- _What is required_:
In how many lines of the listing below does the word "screenshot" occur? Say only the number.

──────── Input for this task

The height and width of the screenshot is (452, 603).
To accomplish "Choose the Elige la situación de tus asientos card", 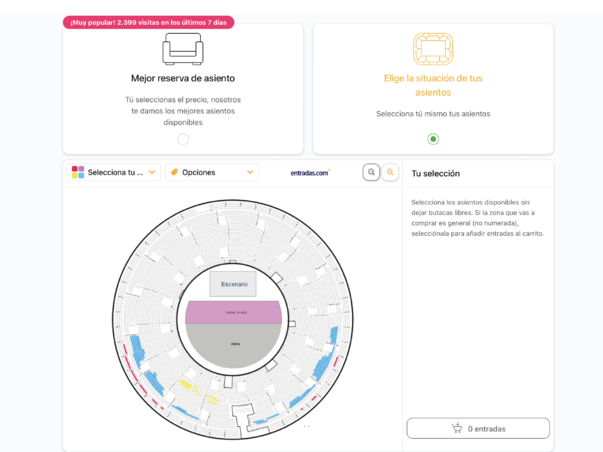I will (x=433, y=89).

────────────────
──────── Input for this task

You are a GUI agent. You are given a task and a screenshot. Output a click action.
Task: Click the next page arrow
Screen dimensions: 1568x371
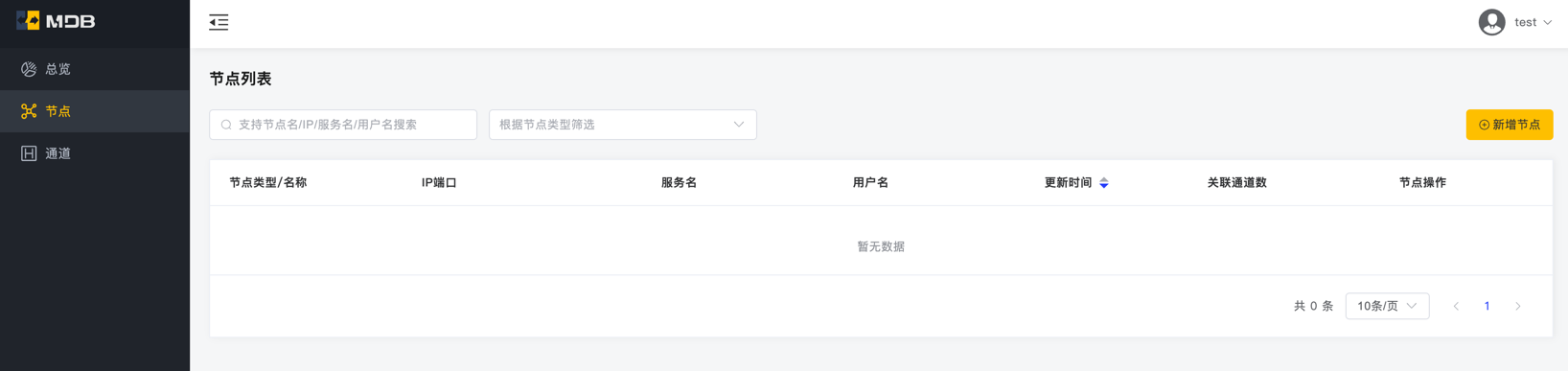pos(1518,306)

────────────────
──────── Input for this task

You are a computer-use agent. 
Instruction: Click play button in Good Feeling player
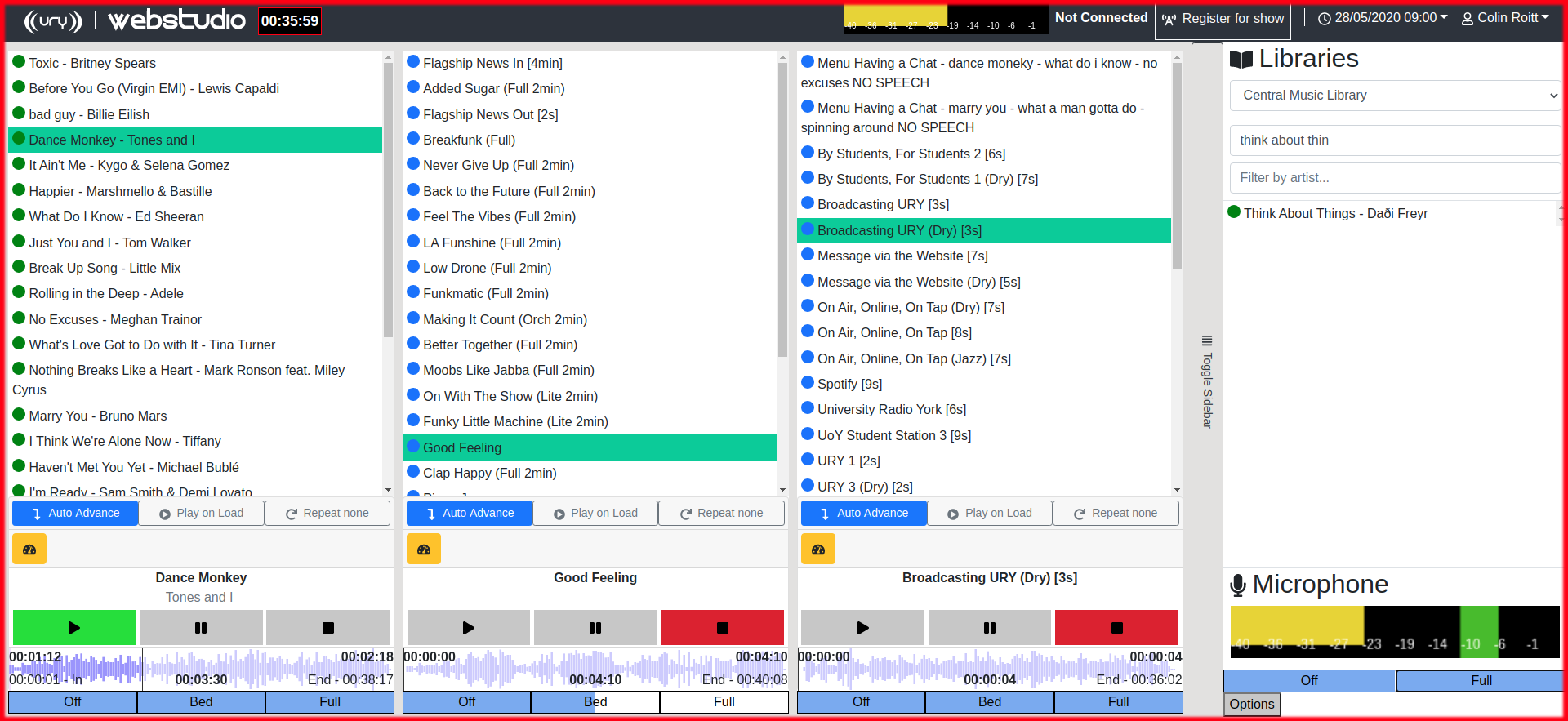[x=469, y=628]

────────────────

- _Answer space_:
2